Chaining
Chaining:
Chaining is linking behaviors to create a new behavior.
We do this with almost every trick we teach our horses. We teach a few separate, simple behaviors. Then we put them together to form a big complicated behavior. Once they are put together the horse receives his reward at the end of the chain instead of after each piece of the chain like the do in the beginning. If we tried to teach the big behavior we would overwhelm the horse, confuse everyone, and get nowhere.
In chaining behaviors there are certain ways to put them together that are more effective than others.
That brings us to Back Chaining
Back Chaining:
When we start at the end of the trick, instead of the beginning, as we teach it. Then we teach each step back towards the very start of the trick.
Fetch is a trick, one of the many, that are taught using chaining. Picking something up, walking to us, carry the something, hand it to us. Trying to do it in that order can get confusing though. Instead I start by teaching the horse to target my hands with his nose. Then I start working on teaching them to hold an object, Then to bring that object a very short distance to my hands, gradually increasing the distance as he understands what is being asked.

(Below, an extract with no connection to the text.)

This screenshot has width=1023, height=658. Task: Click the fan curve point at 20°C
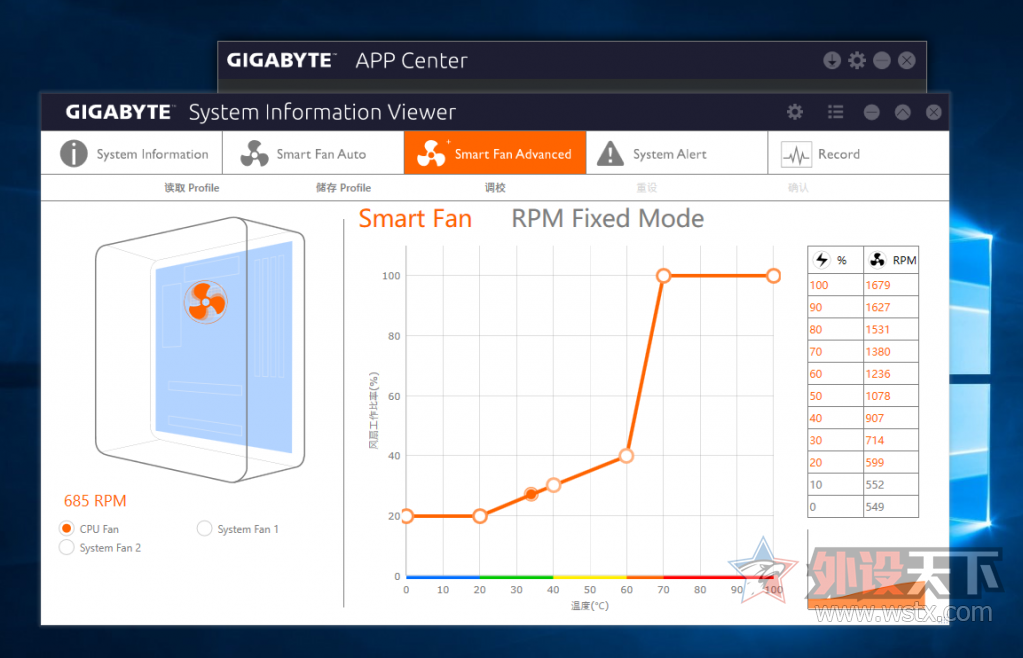[x=480, y=516]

By starting at the end of the trick the horse always knows what comes next. The hard part, the new part of the trick, is first. Then it gets rewarded by doing the piece the horse already knows and understands. As long as a hard piece is followed by an easy piece the horse will happily keep doing the hard and the easy thing. If an easy thing is followed by a hard thing the horse will stop wanting to do the easy thing.
The order that we do our training in is very important and makes all the difference.